El hacha que tenía Clary en la mano pareció lanzar un tajo por voluntad propia, y se hundió profundamente en el pecho de la criatura. Al instante, Clary recordó a Jace diciéndole que no intentara alcanzarlos en el pecho sino decapitarlos. No todos los demonios tenían corazón. Pero en ese caso tuvo suerte. La criatura se sacudió chillando; la sangre comenzó a burbujear por la herida, y luego el demonio desapareció; ella se fue hacia atrás del impulso, con su arma manchada de icor aún en la mano.

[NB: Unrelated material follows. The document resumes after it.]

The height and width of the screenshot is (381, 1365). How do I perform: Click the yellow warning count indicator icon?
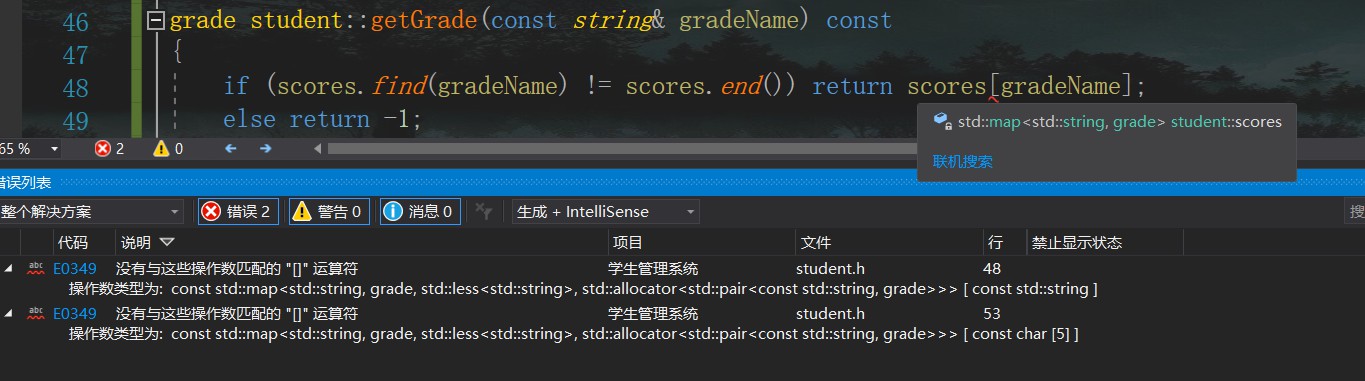(160, 149)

La sangre del demonio era negra y apestosa, como la brea.
Cuando el siguiente se lanzó hacia ella, Clary se agachó mientras hacía un arco con el hacha; le cortó varias patas. Aullando, el demonio se fue de lado como una silla rota, pero el siguiente demonio ya pasaba sobre él, pisoteándolo, tratando de llegar hasta ella. Clary asestó otro golpe, y el hacha se hundió en el rostro de la criatura. El icor saltó rociando, y ella se tiró hacia atrás, apretándose contra la pared de la escalera. Si alguno podía colársele por detrás, estaba muerta.
Enloquecido, el demonio al que había abierto el rostro se lanzó de nuevo hacia ella; Clary blandió el hacha y le cortó una pata, pero otra le envolvió la muñeca. Una ardiente agonía le subió por el brazo. Clary gritó y trató de soltarse la mano, pero el demonio la agarraba con demasiada fuerza. Era como si miles de agujas ardientes le atravesaran la piel. Aún gritando, le lanzó un puñetazo con el brazo izquierdo y le dio en la cara, justo donde tenía el tajo del hacha. El demonio lanzó un agudo siseo y aflojó un poco la presión; Clary pudo soltarse la mano y se echó hacia atrás.
Como surgido de la nada, un brillante cuchillo se hundió en el cráneo del demonio. Mientras Clary miraba sorprendida, el demonio se desvaneció, y vio a su hermano, con un cuchillo serafín en la mano y la camisa blanca salpicada de icor. Tras él, la sala estaba vacía excepto por el cuerpo de uno de los demonios, aún sacudiéndose, pero con líquido negro fluyendo de los muñones cortados como aceite de un coche aplastado.